Qualitative Planning in Imperfect Information Games with Active Sensing and Reactive Sensor Attacks: Cost of Unawareness
This work addresses security vulnerabilities in cyber-physical systems, such as wireless networks, by analyzing sensor attacks, but it is incremental as it builds on existing game-theoretic models.
The paper tackles the problem of an agent's misinterpretation of sensor failures in adversarial settings, showing that an attacker can exploit this unawareness to prevent the agent from completing its task with probability one, even when the agent believes success is almost certain.

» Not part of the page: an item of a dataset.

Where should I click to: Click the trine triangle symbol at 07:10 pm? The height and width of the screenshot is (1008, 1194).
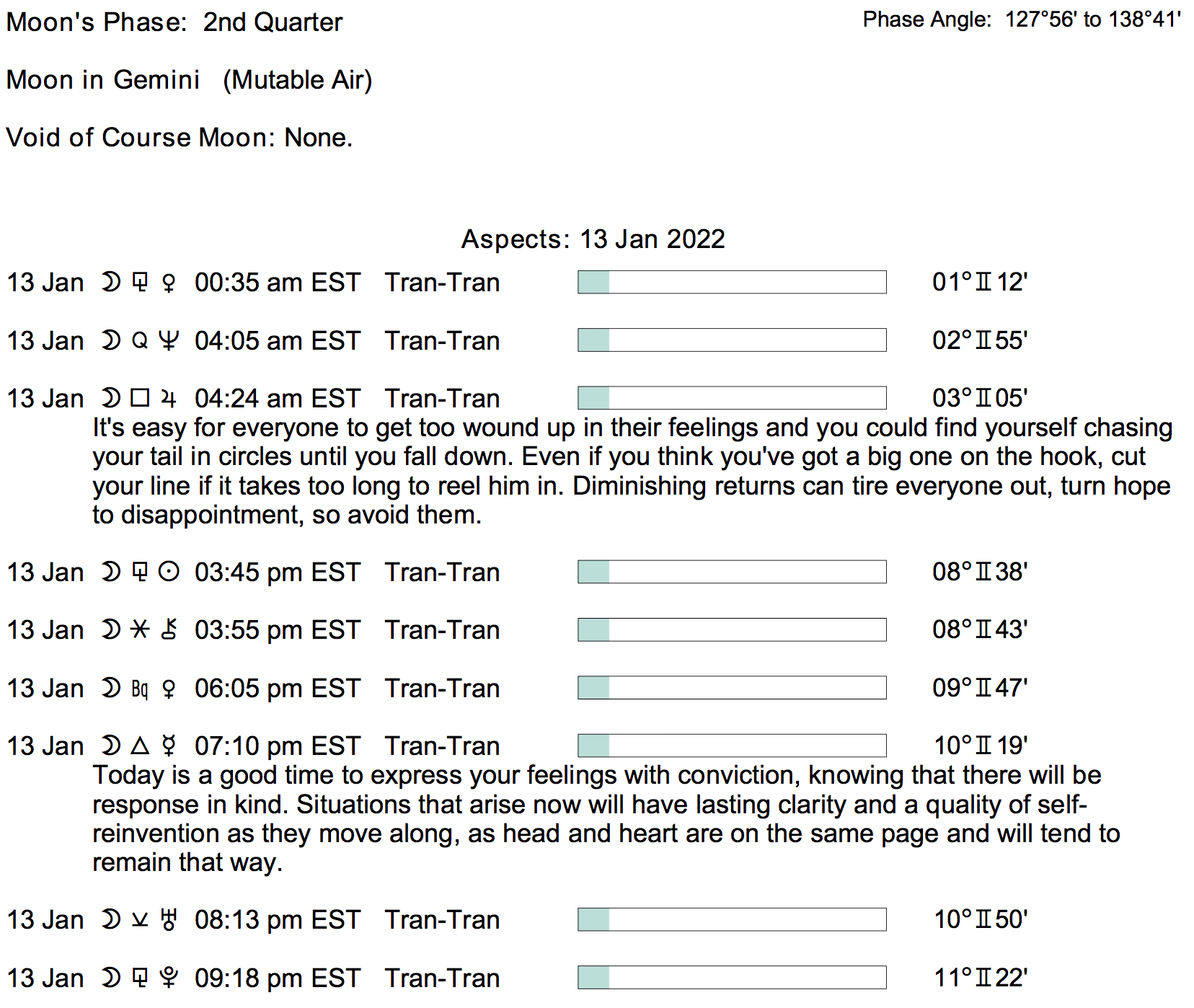140,746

We consider the probabilistic planning problem where the agent (called Player 1, or P1) can jointly plan the control actions and sensor queries in a sensor network and an attacker (called player 2, or P2) can carry out attacks on the sensors. We model such an adversarial interaction using a formal model -- a reachability game with partially controllable observation functions. The main contribution of this paper is to assess the cost of P1's unawareness: Suppose P1 misinterprets the sensor failures as probabilistic node failures due to unreliable network communication, and P2 is aware of P1's misinterpretation in addition to her partial observability. Then, from which states can P2 carry out sensor attacks to ensure, with probability one, that P1 will not be able to complete her reachability task even though, due to misinterpretation, P1 believes that she can almost-surely achieve her task. We develop an algorithm to solve the almost-sure winning sensor-attack strategy given P1's observation-based strategy. Our attack analysis could be used for attack detection in wireless communication networks and the design of provably secured attack-aware sensor allocation in decision-theoretic models for cyber-physical systems.